**WHAT YOU NEED TO DO**
Word for word, print each record, dropping any image it holds.

[Collected data entries]
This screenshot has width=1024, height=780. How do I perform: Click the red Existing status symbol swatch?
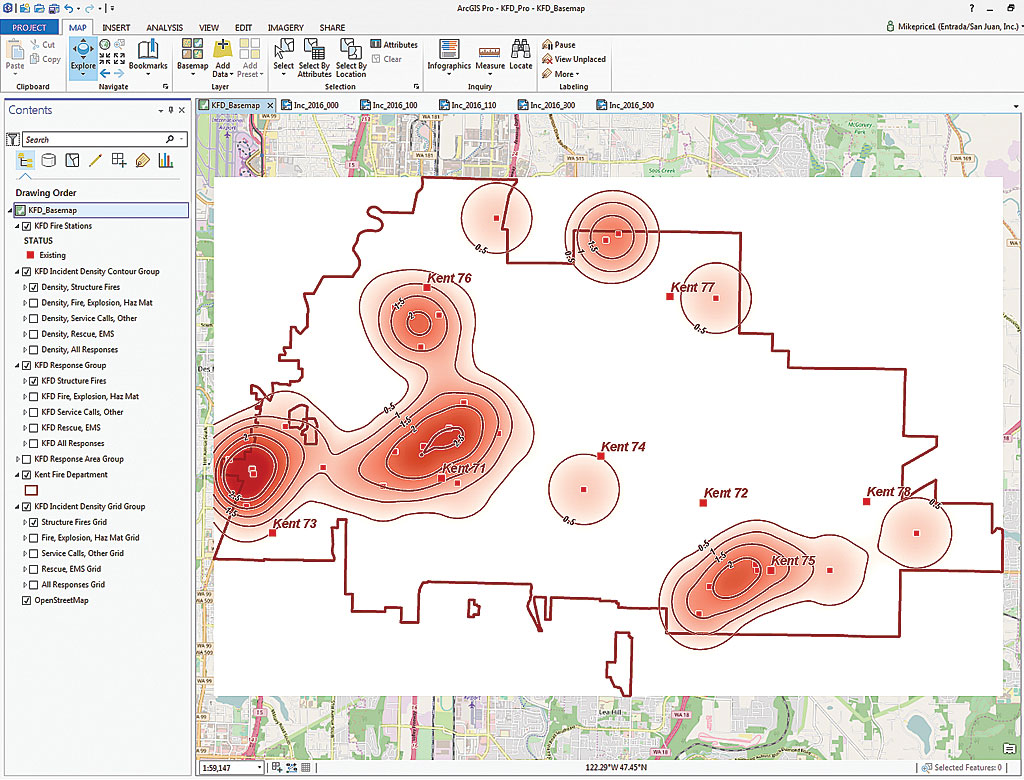[x=29, y=256]
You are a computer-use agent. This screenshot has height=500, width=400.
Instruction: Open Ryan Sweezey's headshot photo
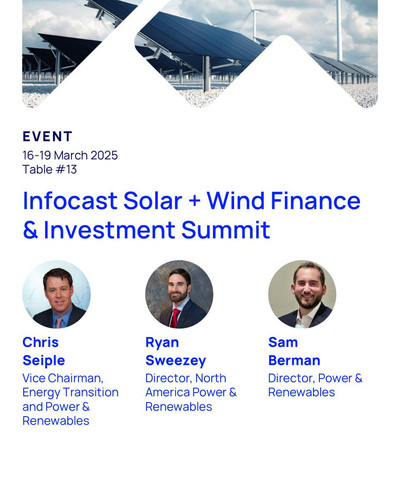click(179, 294)
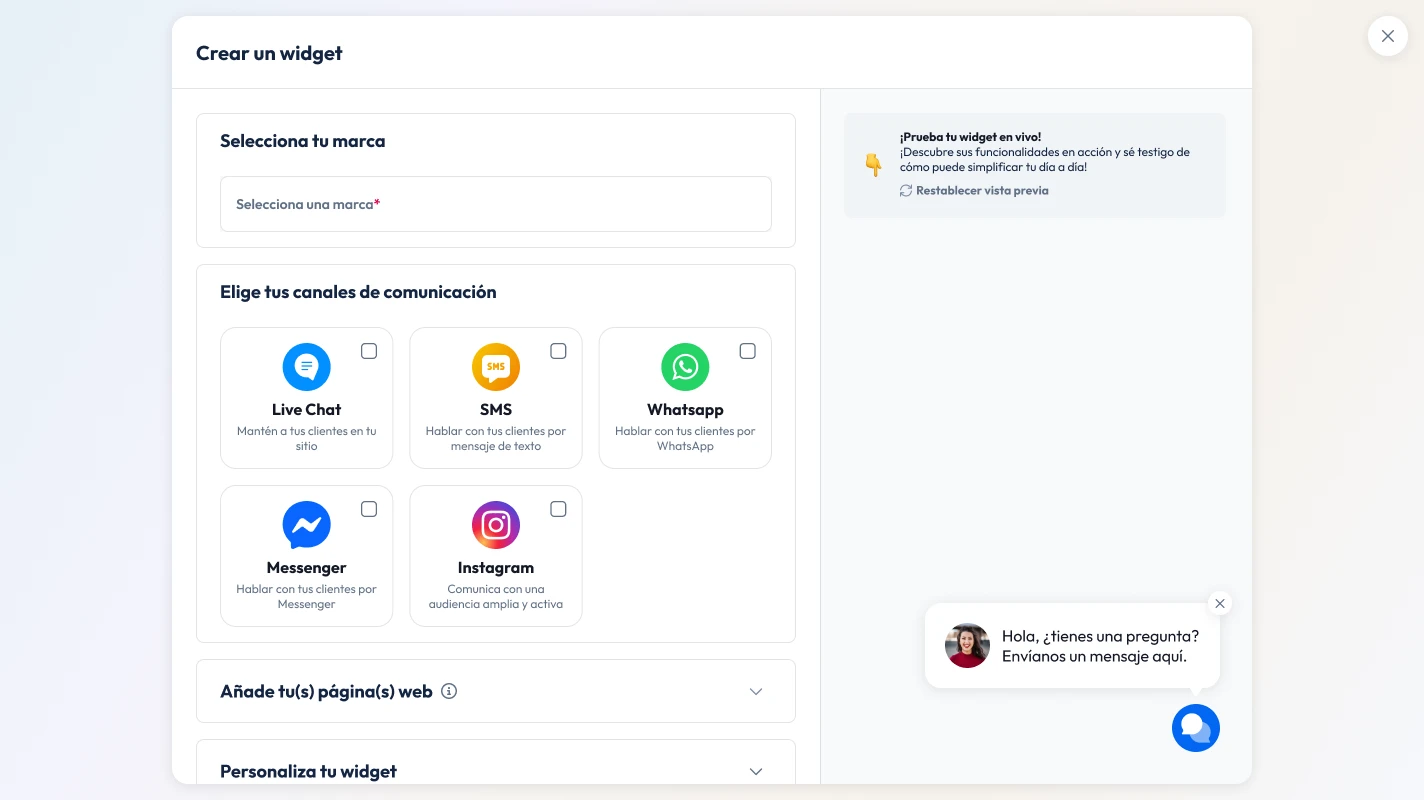Screen dimensions: 1424x800
Task: Select the SMS channel icon
Action: tap(496, 367)
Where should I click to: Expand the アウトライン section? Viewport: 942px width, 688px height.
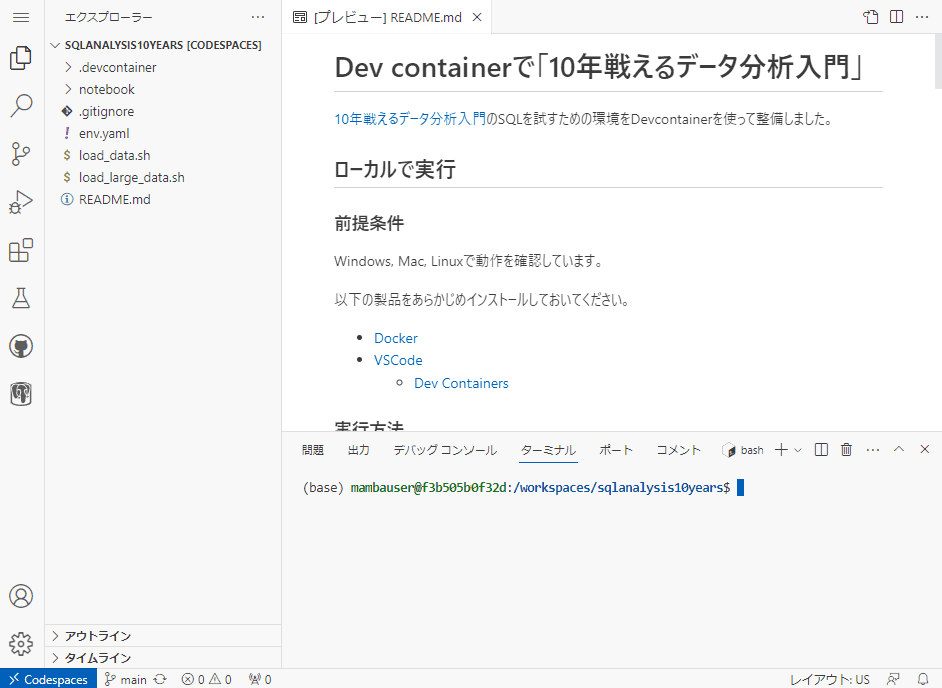click(x=97, y=636)
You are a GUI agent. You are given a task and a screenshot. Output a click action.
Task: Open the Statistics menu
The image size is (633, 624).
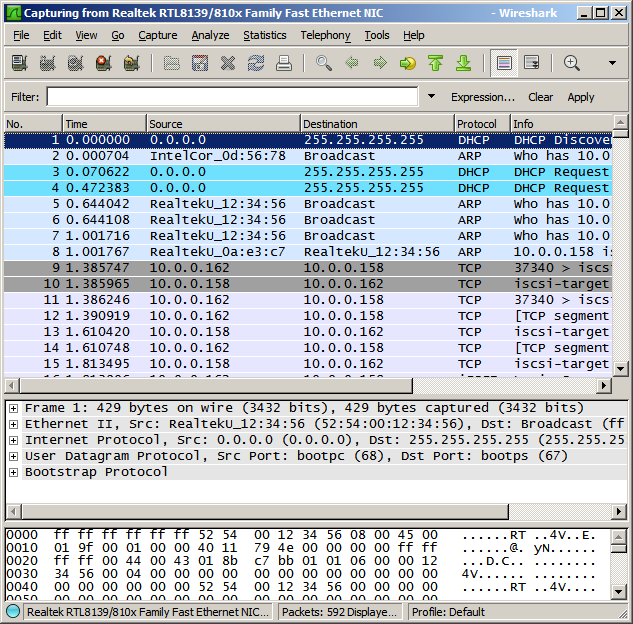click(264, 35)
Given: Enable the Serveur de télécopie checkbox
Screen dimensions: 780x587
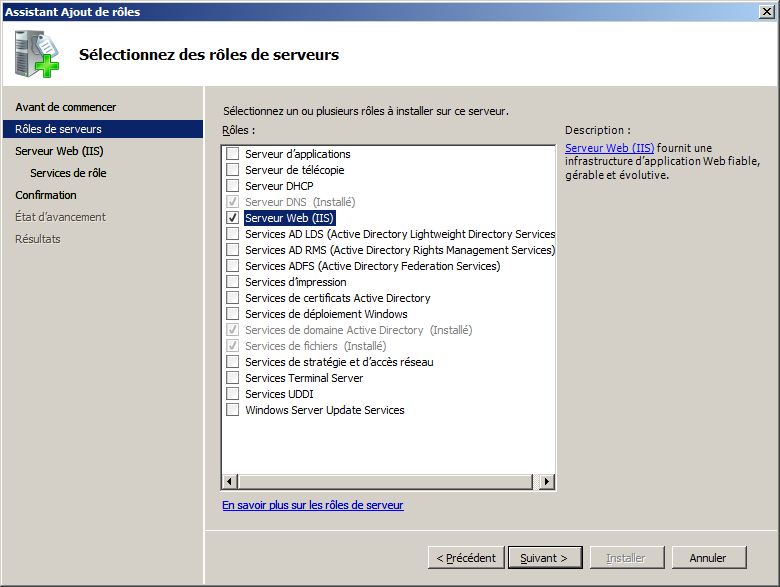Looking at the screenshot, I should [232, 170].
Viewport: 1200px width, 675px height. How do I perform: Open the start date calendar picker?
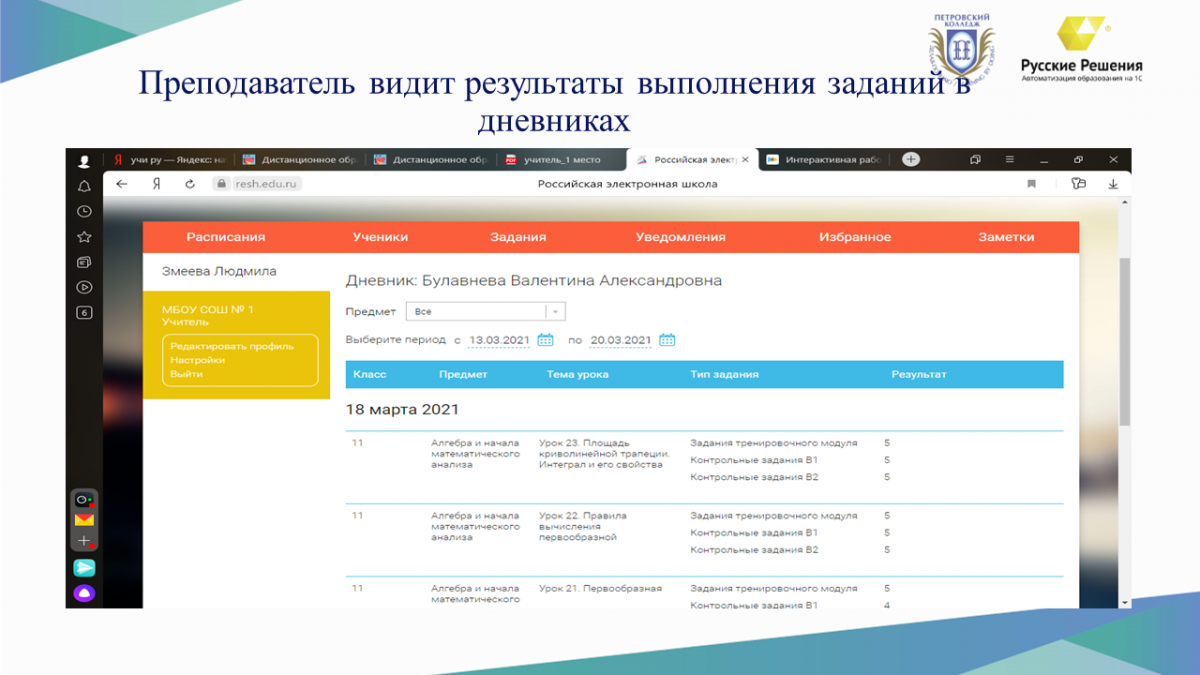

**SOLUTION TO THIS TASK**
This screenshot has width=1024, height=780. How do I perform: Click the red Existing status symbol swatch?
[x=29, y=256]
You are a computer-use agent. This screenshot has height=500, width=400.
Instruction: Open Ryan Sweezey's headshot photo
click(179, 294)
Screen dimensions: 1424x800
Task: Select the SMS channel icon
Action: tap(496, 367)
Where should I click to: Expand the アウトライン section? Viewport: 942px width, 688px height.
click(x=97, y=636)
You are a GUI agent. You are given a task and a screenshot. Output a click action.
Task: Open the Statistics menu
The image size is (633, 624).
click(264, 35)
Given: Enable the Serveur de télécopie checkbox
Screen dimensions: 780x587
Looking at the screenshot, I should [232, 170].
Viewport: 1200px width, 675px height. How do I perform: Open the start date calendar picker?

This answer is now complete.